Vote counting has begun in a referendum that is expected to endorse a new constitution that would reduce presidential powers in Zimbabwe and pave the way for an election to decide whether Robert Mugabe extends his three-decade rule.
Turnout, which was slow at first, picked up slightly as Saturday's vote progressed, said Rita Makarau, chairwoman of the Zimbabwe Electoral Commission.
Both Mugabe's ZANU-PF and the rival Movement for Democratic Change of Prime Minister Morgan Tsvangirai are backing the charter.
The new constitution would set a maximum two five-year terms for the president, starting with the next election, expected in the second half of this year.
The limit would not apply retroactively, however, so Mugabe could rule for another two terms.
School teacher Petronella Dzikiti said she voted in favour of the new constitution, in part because it would introduce presidential term limits.

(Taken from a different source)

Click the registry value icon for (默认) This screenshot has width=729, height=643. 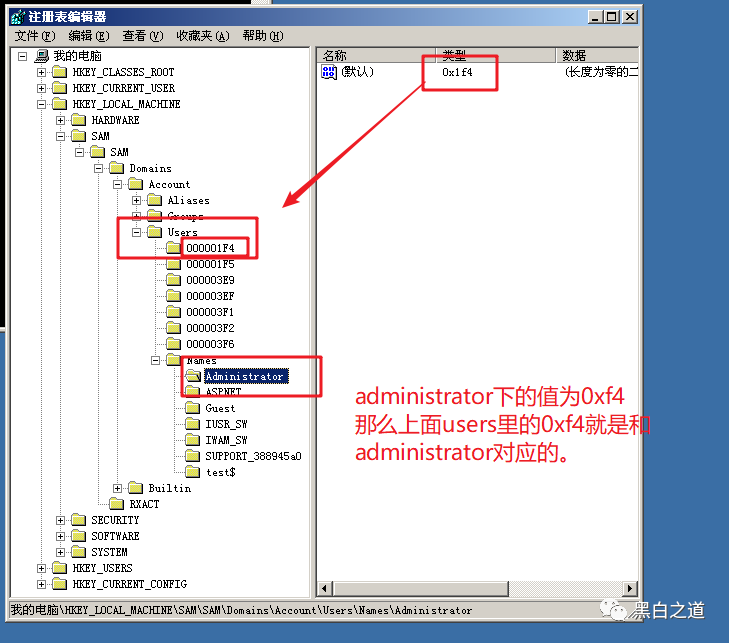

"We don't want a situation like we have today, where some of us knew one leader as a child who remains there when we are grown-ups," the 36-year-old said outside a polling station in Chitungwiza, near the capital.
The new charter would also beef up parliament's powers and allows for more democratic reforms that would punish perpetrators of human rights violations.

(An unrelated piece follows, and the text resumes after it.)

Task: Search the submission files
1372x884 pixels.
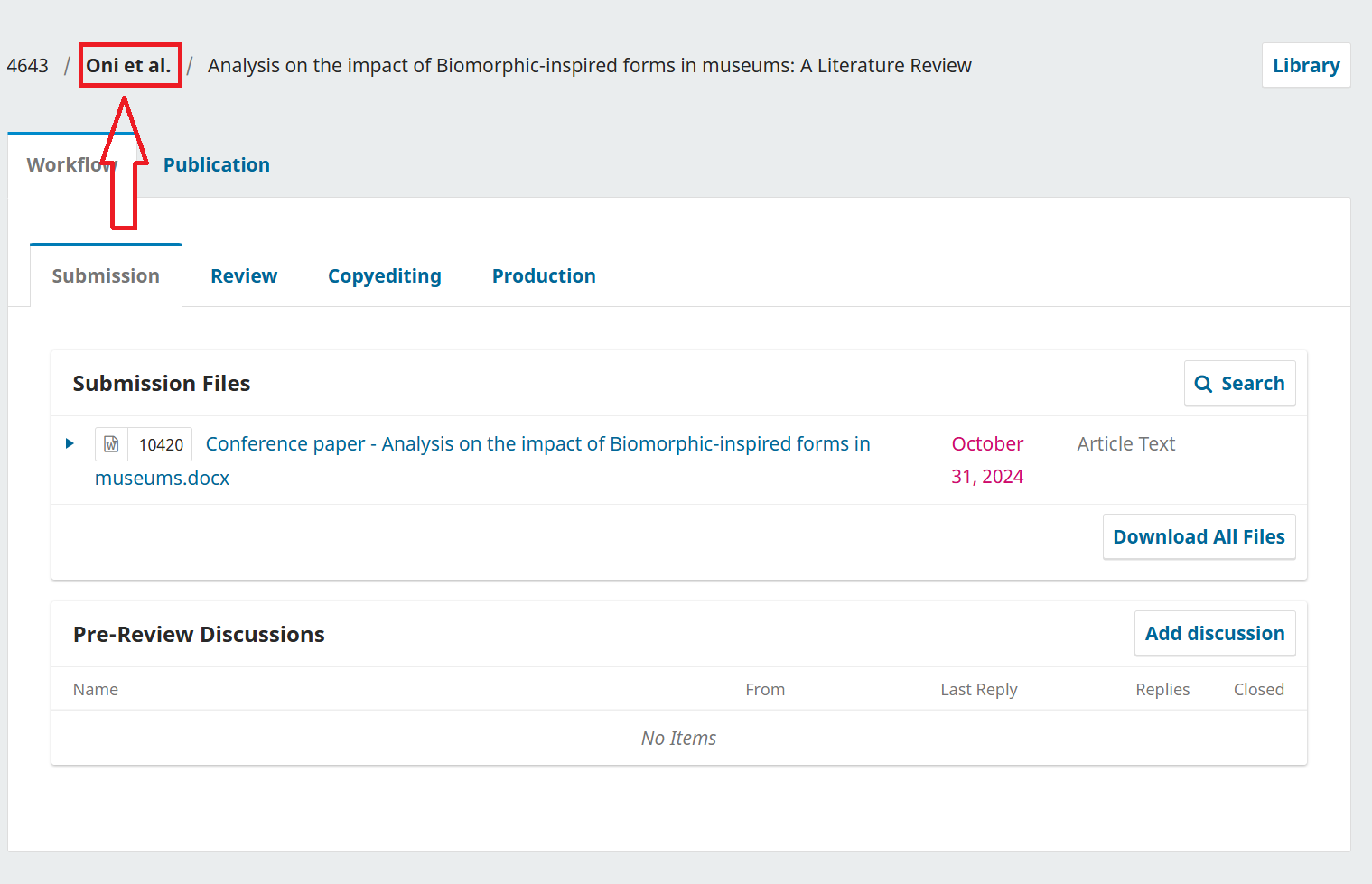Action: [1239, 384]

However, Tendai Biti, the third ranking official in Prime Minister Morgan Tsvangirai's party, said political intimidation continued into the vote.
Biti said the arrest of a senior provincial official for the Movement for Democratic Change party by Mugabe's loyalist police on Saturday casts doubt on the prospect of free and fair elections slated for around July.
An independence war veteran tells Al Jazeera that the referendum for him represents a 'second liberation'
Sampson Magunise, the party official in eastern Zimbabwe, was seized by four armed police before referendum polling stations opened across the country. No reasons for his arrest were given.
"This is illegal and unacceptable but it is typical of the environment we are living in,"' Biti said.
Magunise's arrest followed attacks on four party's supporters putting up referendum posters in the northern town of Kariba and scuffles between rival youth groups in Harare and the second city of Bulawayo on Friday.
Past elections have been marred by violence and alleged vote rigging blamed mostly on Mugabe's party.
These ballots, said Al Jazeera's Haru Mutasa, reporting from Harare, are seen as "a dry run, testing the processes ahead of the presidential election".
While casting his vote on Saturday, Mugabe urged Zimbabweans to ensure the referendum proceeded peacefully.
"You can't go about beating people on the streets, that's not allowed, we want peace in the country, peace, peace," he said.
Mugabe and Tsvangirai were forced into a power-sharing government as a political crisis followed the disputed 2008 election. At least 180 people were killed in the unrest, and there are widespread fears that this year's election might bring a return to bloodshed.
Official results of the referendum are expected to be released within five days of the vote.